> [Required action 1]: Translate this sentence from the bird count report into Spanish: "Weather conditions on the Island Saturday were drizzly and foggy."
> [Required action 2]: Decide whether each statement agrees with the bird count report, answering yes or no and quoting the words that settle it. (a) The count started 120 years ago as an alternative to a Christmas bird hunt. (b) The birders gathered at the Wakeman Center in Edgartown at the end of the day. (c) About 16,000 birds from 114 species were counted this year.

> [Passage to read]:
········

Birders from near and far fanned out across Martha’s Vineyard Saturday for the 60th annual Christmas Bird Count.

Tom Chase and team scout for seabirds off East Chop. — Mark Alan Lovewell

The bird count is part of a longstanding international citizen science project led by the Audubon Society to conduct a census on birds in North and South America. The count began 120 years ago as a scientific and conservation-minded alternative to what was once a Christmas bird hunt.

Weather conditions on the Island Saturday were drizzly and foggy.

At the end of the day, some 60 birders hung their rain jackets at the Wakeman Center in Vineyard Haven to analyze the data complied by 13 teams that had spread across Island woodlands, beaches, ponds and grasslands.

“Birding is a passion,” said count leader Luanne Johnson, a biologist who is the founder of the Vineyard nonprofit BiodiversityWorks. “Each time you go out it’s like a treasure hunt.”

Discussion of the approximately 16,000 birds spanning 114 species that were counted this year yielded mixed conclusions.

········

> [Dataset extract]:
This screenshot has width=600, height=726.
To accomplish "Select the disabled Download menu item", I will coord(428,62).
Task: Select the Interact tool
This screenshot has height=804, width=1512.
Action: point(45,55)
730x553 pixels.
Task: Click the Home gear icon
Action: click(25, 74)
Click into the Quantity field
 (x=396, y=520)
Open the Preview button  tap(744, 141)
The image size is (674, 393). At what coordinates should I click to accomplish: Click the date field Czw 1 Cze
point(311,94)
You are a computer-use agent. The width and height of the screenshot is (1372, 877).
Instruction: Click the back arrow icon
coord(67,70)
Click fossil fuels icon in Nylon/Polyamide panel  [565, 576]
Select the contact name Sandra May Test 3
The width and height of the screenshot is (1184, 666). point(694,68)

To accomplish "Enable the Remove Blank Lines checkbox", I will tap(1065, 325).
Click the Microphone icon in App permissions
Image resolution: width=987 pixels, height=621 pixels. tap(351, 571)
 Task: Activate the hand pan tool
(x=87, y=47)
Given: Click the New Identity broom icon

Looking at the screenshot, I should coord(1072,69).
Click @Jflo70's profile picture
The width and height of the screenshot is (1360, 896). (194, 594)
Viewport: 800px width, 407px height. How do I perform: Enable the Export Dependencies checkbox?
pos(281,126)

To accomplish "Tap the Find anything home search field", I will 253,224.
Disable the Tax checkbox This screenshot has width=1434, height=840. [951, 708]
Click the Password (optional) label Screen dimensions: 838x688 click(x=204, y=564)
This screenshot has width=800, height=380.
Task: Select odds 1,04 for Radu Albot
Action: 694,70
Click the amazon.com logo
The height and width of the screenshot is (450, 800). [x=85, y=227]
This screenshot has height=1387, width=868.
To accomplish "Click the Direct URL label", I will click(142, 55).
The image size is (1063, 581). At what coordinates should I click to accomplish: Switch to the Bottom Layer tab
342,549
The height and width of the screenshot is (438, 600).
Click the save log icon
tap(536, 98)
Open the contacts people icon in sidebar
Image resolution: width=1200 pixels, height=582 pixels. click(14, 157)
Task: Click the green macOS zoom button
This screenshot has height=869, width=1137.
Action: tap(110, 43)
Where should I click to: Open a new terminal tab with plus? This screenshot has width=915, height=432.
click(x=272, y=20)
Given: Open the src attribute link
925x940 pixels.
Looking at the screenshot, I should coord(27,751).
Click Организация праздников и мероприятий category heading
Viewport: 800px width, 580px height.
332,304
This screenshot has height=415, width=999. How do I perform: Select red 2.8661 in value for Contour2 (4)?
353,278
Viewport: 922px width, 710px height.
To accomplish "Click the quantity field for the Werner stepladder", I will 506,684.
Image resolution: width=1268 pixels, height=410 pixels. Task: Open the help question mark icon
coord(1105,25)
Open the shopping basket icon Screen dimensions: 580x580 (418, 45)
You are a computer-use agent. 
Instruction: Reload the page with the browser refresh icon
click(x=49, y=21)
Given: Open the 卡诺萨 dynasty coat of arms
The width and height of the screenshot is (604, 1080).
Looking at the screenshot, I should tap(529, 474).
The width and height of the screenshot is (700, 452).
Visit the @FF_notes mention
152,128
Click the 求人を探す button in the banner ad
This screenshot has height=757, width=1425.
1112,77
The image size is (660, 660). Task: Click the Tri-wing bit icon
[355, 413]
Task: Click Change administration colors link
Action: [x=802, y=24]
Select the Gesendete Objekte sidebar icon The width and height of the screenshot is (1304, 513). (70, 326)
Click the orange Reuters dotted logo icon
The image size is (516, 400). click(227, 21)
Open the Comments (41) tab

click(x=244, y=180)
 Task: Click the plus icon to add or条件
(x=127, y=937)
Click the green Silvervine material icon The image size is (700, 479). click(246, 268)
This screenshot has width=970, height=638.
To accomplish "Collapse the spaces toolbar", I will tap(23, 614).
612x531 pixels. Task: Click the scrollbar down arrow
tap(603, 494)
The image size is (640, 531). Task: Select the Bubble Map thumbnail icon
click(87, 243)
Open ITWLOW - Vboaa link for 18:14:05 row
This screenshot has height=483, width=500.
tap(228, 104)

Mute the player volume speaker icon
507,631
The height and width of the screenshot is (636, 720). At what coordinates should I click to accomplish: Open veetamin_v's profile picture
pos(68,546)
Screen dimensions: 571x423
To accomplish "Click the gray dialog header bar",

········

> [Expected output 1]: Las condiciones del tiempo en la Isla el sábado fueron de llovizna y niebla.

> [Expected output 2]:
(a) Yes: "The count began 120 years ago as a scientific and conservation-minded alternative to what was once a Christmas bird hunt."
(b) No: "some 60 birders hung their rain jackets at the Wakeman Center in Vineyard Haven"
(c) Yes: "the approximately 16,000 birds spanning 114 species that were counted this year"